Outward

“People Want to Be Listened To”: StoryCorps’ New LGBTQ Initiative

To many NPR listeners, StoryCorps is the Morning Edition feature that makes us late for the office every Friday, because we have to take a few minutes to pull ourselves together after the story of the week makes us dissolve into tears. But the Morning Edition segments are just one aspect of the StoryCorps mission. Over the last 11 years, more than 50,000 people have recorded their stories in New York City, Atlanta, Chicago, and San Francisco, or at the mobile StoryCorps booth that travels around the country.

Dave Isay, the founder of StoryCorps, recorded the stories of participants in the 1969 Stonewall rebellion for his 1989 radio documentary Remembering Stonewall. His father, psychiatrist Dr. Richard Isay, who came out to Dave at the age of 52, was instrumental in persuading his profession to stop treating homosexuality as a disease. On June 28, StoryCorps launched OutLoud, a new initiative dedicated to recording and preserving LGBTQ stories from all across America.

Slate spoke with Isay about OutLoud, why the StoryCorps radio segments are so moving, and the importance of being heard.

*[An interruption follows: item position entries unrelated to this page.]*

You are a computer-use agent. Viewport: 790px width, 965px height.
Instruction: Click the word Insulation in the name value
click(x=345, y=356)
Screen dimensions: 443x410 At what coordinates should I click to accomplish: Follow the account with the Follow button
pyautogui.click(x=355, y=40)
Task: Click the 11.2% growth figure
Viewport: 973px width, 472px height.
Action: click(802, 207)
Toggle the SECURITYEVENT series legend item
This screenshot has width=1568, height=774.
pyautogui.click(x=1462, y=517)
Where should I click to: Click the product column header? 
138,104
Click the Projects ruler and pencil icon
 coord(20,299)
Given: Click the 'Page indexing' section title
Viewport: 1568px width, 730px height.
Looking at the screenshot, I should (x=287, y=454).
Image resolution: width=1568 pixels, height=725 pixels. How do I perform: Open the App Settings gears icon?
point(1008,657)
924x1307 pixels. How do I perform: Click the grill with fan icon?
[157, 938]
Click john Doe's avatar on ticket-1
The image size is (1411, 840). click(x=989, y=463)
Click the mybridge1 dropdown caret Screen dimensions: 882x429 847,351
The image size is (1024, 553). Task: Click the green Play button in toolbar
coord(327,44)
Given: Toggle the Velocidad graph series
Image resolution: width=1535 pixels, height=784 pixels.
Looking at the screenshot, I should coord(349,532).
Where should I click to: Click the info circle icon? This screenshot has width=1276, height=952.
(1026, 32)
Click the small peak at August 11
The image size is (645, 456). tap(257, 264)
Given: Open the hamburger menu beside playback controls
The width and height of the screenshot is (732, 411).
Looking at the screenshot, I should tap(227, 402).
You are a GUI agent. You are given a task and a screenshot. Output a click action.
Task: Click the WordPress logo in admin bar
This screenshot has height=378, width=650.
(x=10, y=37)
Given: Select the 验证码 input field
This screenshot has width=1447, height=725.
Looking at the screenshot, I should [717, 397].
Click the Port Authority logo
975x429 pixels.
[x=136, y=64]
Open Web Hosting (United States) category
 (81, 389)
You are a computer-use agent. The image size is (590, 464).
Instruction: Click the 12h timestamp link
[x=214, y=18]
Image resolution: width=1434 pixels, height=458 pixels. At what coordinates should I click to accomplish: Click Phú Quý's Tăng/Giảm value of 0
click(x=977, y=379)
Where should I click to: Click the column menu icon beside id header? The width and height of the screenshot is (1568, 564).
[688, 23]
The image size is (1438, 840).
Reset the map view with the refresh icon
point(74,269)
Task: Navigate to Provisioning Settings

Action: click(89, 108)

As I understand the OutLoud initiative, there’s a special effort to find Stonewall pioneers and their contemporaries. A lot of those people haven’t always felt that the world was interested in hearing from them. How you get them to tell their stories? 

We’ll make a comprehensive effort to find people who were alive in the pre-Stonewall era—in the ’50s and ’60s in small towns all across the country, creating a record of what life was like for them. I think it is going to be very difficult to hear. It’s difficult now; then, it was probably difficult beyond our imagination. You know, it was a spiritual holocaust.

So the issue is finding the folks, finding the right partnerships to get people to the booth. But as far as talking, everybody wants to talk. We’ve done 50,000 interviews. When you do one of these interviews, at the end, you can sign a release for whether it will go to the Library of Congress or not. We really don’t care; we just want you to have this experience. I thought we’d have a compliance rate of 70 or 80 percent. It’s been about 99.9 percent. People want to be listened to, and they want to be remembered. So getting people to talk is not the problem. We just want to be sure we get the word out far and wide, so people who want to have this experience can get in touch with us, and we can give them the chance to participate in StoryCorps.

Some weeks I just can’t handle the Morning Edition StoryCorps segment. I can’t remember a single one that hasn’t made me cry. Do you have a theory about why they’re so moving?

I think StoryCorps is the opposite of reality TV. Nobody comes to get rich; nobody comes to get famous. It’s just an act of generosity. It’s authentic, it’s completely pure. There’s no ulterior motive. 

The stories we choose to tell are really just stories of everyday people living life in an exemplary way. These are stories about decency and small acts of kindness. I think what we’re trying to do every week is shake people on the shoulders and say this is what’s important

Life is hard, and a lot of these are hard stories, but I think they give people a sense of hope. These are very, very serious stories of people who have never been listened to, in many cases. And we’re just getting started. Some day we want to be this national institution that touches every family. The core idea of Story Corps is that every life matters—and every life matters equally. 

Having heard the stories for years on NPR, I always wonder if you do anything to confirm their accuracy.

Sure. We check the hell out of every story. Whatever the gold standard is: the New Yorker standard of fact checking. If you’re in the booth, you’re going to remember some things wrong, we don’t care. But anything we broadcast is thoroughly fact-checked. Everything you hear broadcast is true. We’ve done over 500 broadcasts, and only one of them did we have to kill because it didn’t check out. 

You mentioned earlier the huge percentage of people who sign a waiver so their interview can go into the Library of Congress. How easy it is for other people to access this archive? And once you get the new OutLoud project going, can people want to research LGBTQ history go and listen to the stories?

Sure. People can listen to all the stories at the Library of Congress. They’re cataloged, and the data on the stories is comprehensive. Right now, you have to physically go to the Library of Congress, but we’re working to get it on the web. We have issues to get through to make sure that people have informed consent—that they fully understand what it means to have stuff on the web, even though we have permission to do it. We’re starting now, slowly. But in the next three or four years, you’ll be able to search the archive of all the people who want their story to be public through Story Corps. But all of the edited stories, these 500 or so fact-checked stories, those you can find on our website.

If people are interested in telling their stories, or if they know older gay people, what should they do?

You can learn about making a reservation at one of the StoryCorps booths, or you can explore StoryCorps DIY. Contact us via the website. We’re not going to be able to get to every place in this country, although we’re sure as hell gonna try. 

This interview has been edited and condensed.